**PROBLEM TO WORK ON:** Reproduce each entry exactly.

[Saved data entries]
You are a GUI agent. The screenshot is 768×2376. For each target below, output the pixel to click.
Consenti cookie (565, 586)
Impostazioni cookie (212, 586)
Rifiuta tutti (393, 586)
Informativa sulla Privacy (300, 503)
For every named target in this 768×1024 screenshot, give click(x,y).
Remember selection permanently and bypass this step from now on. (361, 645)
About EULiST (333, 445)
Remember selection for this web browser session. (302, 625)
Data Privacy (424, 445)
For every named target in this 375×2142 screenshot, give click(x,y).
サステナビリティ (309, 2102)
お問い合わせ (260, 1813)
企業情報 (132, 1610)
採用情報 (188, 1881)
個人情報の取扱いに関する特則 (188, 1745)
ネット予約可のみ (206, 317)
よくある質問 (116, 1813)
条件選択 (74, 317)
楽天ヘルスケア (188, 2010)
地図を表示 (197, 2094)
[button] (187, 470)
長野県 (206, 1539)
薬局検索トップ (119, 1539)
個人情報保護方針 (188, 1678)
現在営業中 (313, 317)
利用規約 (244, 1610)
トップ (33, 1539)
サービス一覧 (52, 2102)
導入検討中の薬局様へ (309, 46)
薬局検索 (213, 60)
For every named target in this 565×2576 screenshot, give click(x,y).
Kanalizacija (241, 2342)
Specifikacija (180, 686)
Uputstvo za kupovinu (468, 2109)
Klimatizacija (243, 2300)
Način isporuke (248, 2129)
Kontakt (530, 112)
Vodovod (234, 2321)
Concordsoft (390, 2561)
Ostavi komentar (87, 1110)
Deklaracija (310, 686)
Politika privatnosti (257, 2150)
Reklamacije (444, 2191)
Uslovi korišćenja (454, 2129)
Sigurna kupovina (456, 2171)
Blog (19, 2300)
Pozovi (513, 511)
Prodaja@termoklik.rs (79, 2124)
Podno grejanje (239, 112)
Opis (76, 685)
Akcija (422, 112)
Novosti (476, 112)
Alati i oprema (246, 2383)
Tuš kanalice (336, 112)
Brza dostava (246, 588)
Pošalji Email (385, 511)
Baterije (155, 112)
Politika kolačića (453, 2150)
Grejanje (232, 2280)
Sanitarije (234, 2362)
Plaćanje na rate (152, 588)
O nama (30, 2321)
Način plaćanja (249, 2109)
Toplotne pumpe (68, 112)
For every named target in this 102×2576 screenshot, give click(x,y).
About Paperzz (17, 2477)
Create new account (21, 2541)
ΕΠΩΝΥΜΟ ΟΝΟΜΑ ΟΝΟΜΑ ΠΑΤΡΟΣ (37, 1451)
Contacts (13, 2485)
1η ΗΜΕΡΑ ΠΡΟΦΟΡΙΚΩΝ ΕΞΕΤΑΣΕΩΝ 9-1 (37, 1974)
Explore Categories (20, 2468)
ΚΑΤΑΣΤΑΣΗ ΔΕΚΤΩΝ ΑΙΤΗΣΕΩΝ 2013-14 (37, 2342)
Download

**ANSWER SPACE:**
You are a GUI agent. The screenshot is 768×2376. For each target below, output the pixel to click.
Consenti cookie (565, 586)
Impostazioni cookie (212, 586)
Rifiuta tutti (393, 586)
Informativa sulla Privacy (300, 503)
For every named target in this 768×1024 screenshot, give click(x,y).
Remember selection permanently and bypass this step from now on. (361, 645)
About EULiST (333, 445)
Remember selection for this web browser session. (302, 625)
Data Privacy (424, 445)
For every named target in this 375×2142 screenshot, give click(x,y).
サステナビリティ (309, 2102)
お問い合わせ (260, 1813)
企業情報 (132, 1610)
採用情報 (188, 1881)
個人情報の取扱いに関する特則 (188, 1745)
ネット予約可のみ (206, 317)
よくある質問 (116, 1813)
条件選択 (74, 317)
楽天ヘルスケア (188, 2010)
地図を表示 (197, 2094)
[button] (187, 470)
長野県 (206, 1539)
薬局検索トップ (119, 1539)
個人情報保護方針 (188, 1678)
現在営業中 (313, 317)
利用規約 (244, 1610)
トップ (33, 1539)
サービス一覧 (52, 2102)
導入検討中の薬局様へ (309, 46)
薬局検索 (213, 60)
For every named target in this 565×2576 screenshot, give click(x,y).
Kanalizacija (241, 2342)
Specifikacija (180, 686)
Uputstvo za kupovinu (468, 2109)
Klimatizacija (243, 2300)
Način isporuke (248, 2129)
Kontakt (530, 112)
Vodovod (234, 2321)
Concordsoft (390, 2561)
Ostavi komentar (87, 1110)
Deklaracija (310, 686)
Politika privatnosti (257, 2150)
Reklamacije (444, 2191)
Uslovi korišćenja (454, 2129)
Sigurna kupovina (456, 2171)
Blog (19, 2300)
Pozovi (513, 511)
Prodaja@termoklik.rs (79, 2124)
Podno grejanje (239, 112)
Opis (76, 685)
Akcija (422, 112)
Novosti (476, 112)
Alati i oprema (246, 2383)
Tuš kanalice (336, 112)
Brza dostava (246, 588)
Pošalji Email (385, 511)
Baterije (155, 112)
Politika kolačića (453, 2150)
Grejanje (232, 2280)
Sanitarije (234, 2362)
Plaćanje na rate (152, 588)
O nama (30, 2321)
Način plaćanja (249, 2109)
Toplotne pumpe (68, 112)
For every named target in this 102×2576 screenshot, give click(x,y).
About Paperzz (17, 2477)
Create new account (21, 2541)
ΕΠΩΝΥΜΟ ΟΝΟΜΑ ΟΝΟΜΑ ΠΑΤΡΟΣ (37, 1451)
Contacts (13, 2485)
1η ΗΜΕΡΑ ΠΡΟΦΟΡΙΚΩΝ ΕΞΕΤΑΣΕΩΝ 9-1 (37, 1974)
Explore Categories (20, 2468)
ΚΑΤΑΣΤΑΣΗ ΔΕΚΤΩΝ ΑΙΤΗΣΕΩΝ 2013-14 (37, 2342)
Download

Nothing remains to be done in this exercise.